Israel is a world leader in the production of drones, missiles, tanks and surveillance technology. Despite their tiny population, they’re the world’s 9th largest weapon maker.
Every year they sell $13 billion worth of surveillance technology every year. They use extensive surveillance technology to monitor the movement of Palestinians, reducing the need for checkpoints and fractious interactions with the IDF.
Hebron in the West Bank is the main testing ground for so-called frictionless technology. There the IDF installs rooftop cameras (with iris scan capability) on nearly every building. All are linked to predictive policing AI to look for “threatening behavior,” ie participating in human right activities. Microsoft’s Wolfpack AI collects data, with Red Wolf AI linking the data to a central room database tracking all Palestinians and Blue Wolf transmits the data to IDF phones.
Israel has also installed remotely controlled AI enabled check points with the ability to fire bullets, tear gas and stun grenades.
A private company supported by the IDF markets this surveillance technology to prion and refugee camps around the world, in the hope of normalizing “predictive policing.”*
In addition to fixed surveillance cameras, Israel also uses surveillance drones and taps phones and social media accounts of all Palestinians, Israel provides all their phone an Internet services. The Israeli government also markets their surveillance and predator drones worldwide, as well as their AI drones capable of gunfire. Like Wolfpack AI, all were pretested in Gaza and/or Ukraine.
Israel also has the ability to infect phones remotely anywhere in the world with Pegasus spy software. Over fifty thousand phones worldwide have been infected with it.
Between 1965 and 2007, the IDF occupied Gaza as well as the Wet Bank. In 2007, the Israeli military officially withdrew from Gaza but retained control of Gazan Paletinians population by restricting food, water, energy and medical supplies allowed to enter the strip and introducing a comprehensive surveillance regime.

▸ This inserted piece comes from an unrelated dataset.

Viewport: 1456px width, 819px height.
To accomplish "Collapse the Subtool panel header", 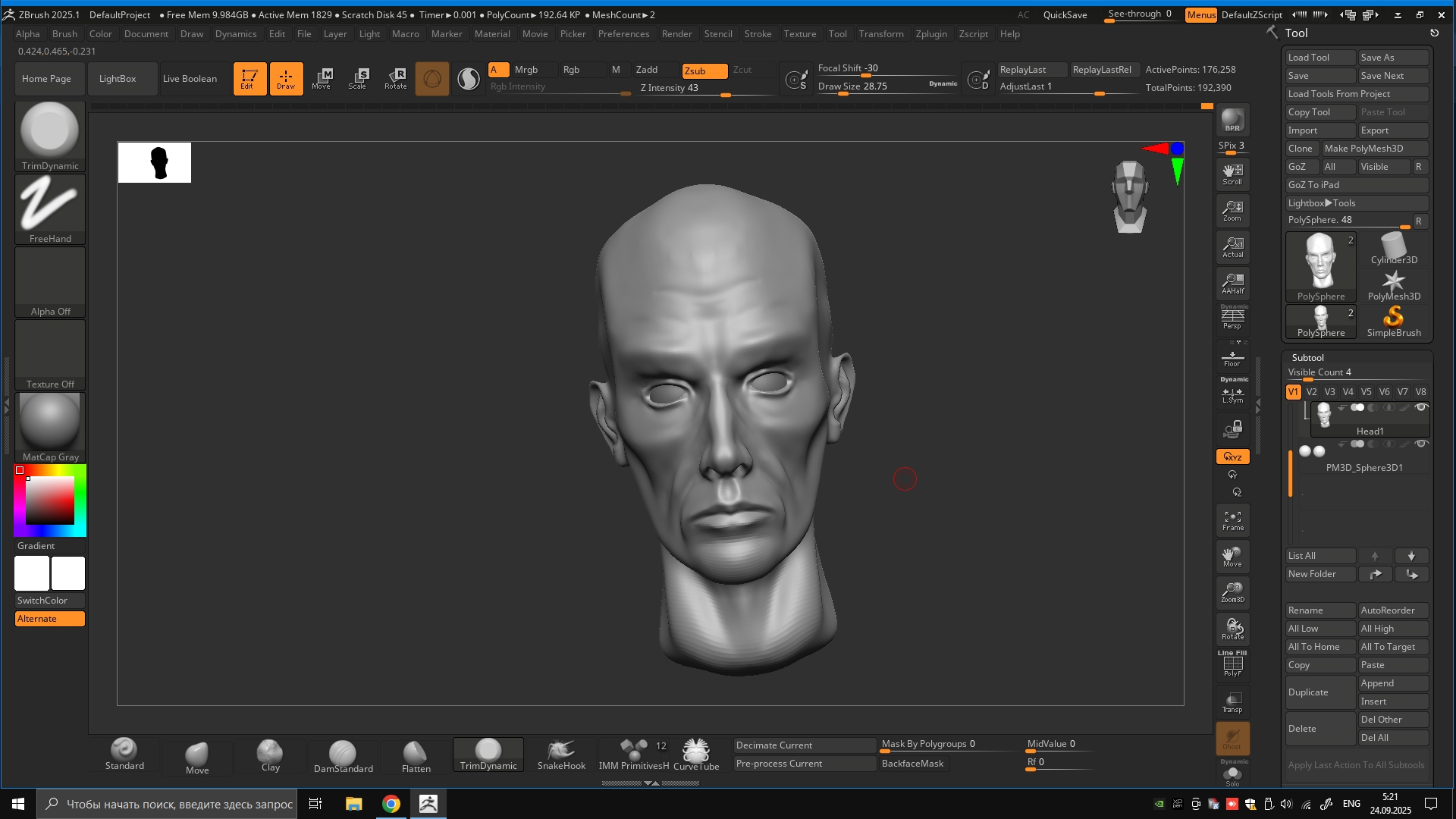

Like Lowenstein, commentators acquainted with Israel’s vast surveillance capability are baffled by the October 7, 2023 Hamas attack that obviously took years to plan.
Google and Amazon built the cloud services Israel employs to store data on the Palestinian population. When Lowenstein questioned Google about their participation in Israeli genocide, they bragged it would put them “first in line” for contracts with bigger countries.